Official Visit and Historical Heritage

Months earlier, the organization did not delay in agreeing to an offer to mark their 2024 championship victory at the official residence – a decision that sports columnists described as "pathetic … weak … and hypocritical", given the Dodgers' boast in having been the first major league franchise to break the racial segregation in the 1940s and the frequent references of that history and the principles it embodies by executives and current and former athletes. A number of team members including the coach had expressed unwillingness to go to the White House during the first term but then reconsidered or gave in to demands from team management.

Corporate Ownership and Fan Conflicts

An additional issue for fans is that the team are controlled by a corporate behemoth, Guggenheim Partners, whose investments, according to media reports and its own published financial documents, include a share in a detention corporation that runs detention centers. Guggenheim's executives has said repeatedly that it aims to stay out of politics, but its critics say the inaction – and the investment – are their own type of compliance to certain agendas.

All of that add up to considerable conflicted emotions among Latino supporters in particular – feelings that surfaced even in the excitement of this year's hard-fought championship triumph and the following outpouring of Dodgers support across Los Angeles.

"Is it okay to support the Dodgers?" area writer Erick Galindo agonized at the beginning of the postseason in an elegant essay ruminating on "Dodger blue in our veins, but doubt in our hearts". Galindo was unable to finally bring himself to watch the World Series, but he still felt deeply, to the extent that he decided his personal protest must have given the squad the fortune it required to succeed.

Distinguishing the Team from the Owners

Numerous fans who have Galindo's misgivings appear to have concluded that they can keep to back the team and its lineup of global stars, featuring the Asian megastar a key player, while pouring scorn on the team's business overlords.
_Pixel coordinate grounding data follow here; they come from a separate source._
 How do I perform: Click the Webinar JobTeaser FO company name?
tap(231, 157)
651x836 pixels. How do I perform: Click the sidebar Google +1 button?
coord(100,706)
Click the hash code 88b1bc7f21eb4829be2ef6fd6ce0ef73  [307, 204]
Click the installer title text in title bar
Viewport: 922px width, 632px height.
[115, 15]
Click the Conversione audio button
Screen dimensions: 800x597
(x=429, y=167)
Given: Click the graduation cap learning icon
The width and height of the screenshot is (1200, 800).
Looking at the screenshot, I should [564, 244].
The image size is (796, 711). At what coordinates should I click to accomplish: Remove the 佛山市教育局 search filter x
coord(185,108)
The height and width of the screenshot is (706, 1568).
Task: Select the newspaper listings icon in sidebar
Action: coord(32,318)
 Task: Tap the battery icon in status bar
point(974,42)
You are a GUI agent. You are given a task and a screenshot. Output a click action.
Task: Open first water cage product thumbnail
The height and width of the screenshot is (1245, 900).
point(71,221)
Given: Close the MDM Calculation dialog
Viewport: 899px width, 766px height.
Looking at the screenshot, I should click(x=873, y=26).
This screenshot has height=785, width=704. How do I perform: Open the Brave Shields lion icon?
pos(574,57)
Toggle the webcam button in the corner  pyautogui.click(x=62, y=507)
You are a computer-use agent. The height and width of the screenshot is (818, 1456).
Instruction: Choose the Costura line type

Nowhere was this more evident than at the victory celebration at Dodger Stadium on Monday, when the packed audience cheered in approval of the coach and his athletes but booed the executive and the chief executive of the investors.

"The executives in formal attire do not get to take our boys in blue from us," Molina said. "We have been with the Dodgers longer than they have."

Historical Background and Community Effect

The issue, however, goes further than just the team's current owners. The deal that moved the former franchise to the city in the late 1950s required the city razing three working-class Hispanic communities on a elevated area overlooking the city center and then selling the property to the team for a fraction of its market value. A track on a 2005 record that documents the story has an impoverished worker at the venue stating that the home he lost to eviction is now a part of the field.

A prominent commentator, perhaps the region's most influential Mexican American columnist and media personality, sees a more troubling side to the long, dysfunctional relationship between the franchise and its audience. He calls the Dodgers the Flamin' Hot Cheetos of baseball, "a business organization with an excessive, even unhealthy following by too many Latinos" that has been shortchanging its supporters for years.

"They have acted around Hispanic fans while picking their pockets with the other hand for so long because they have been able to avoid consequences," Arellano wrote over the summer, when calls to boycott the organization over its absence of response to the enforcement actions were upended by the awkward fact that turnout at matches remained steady, even at the peak of the demonstrations when the city center was under to a evening restriction.

International Players and Fan Connections

Distinguishing the squad from its corporate owners is not a easy task, {

Lori Espinoza
Lori Espinoza

A tech enthusiast and writer passionate about digital trends and community building.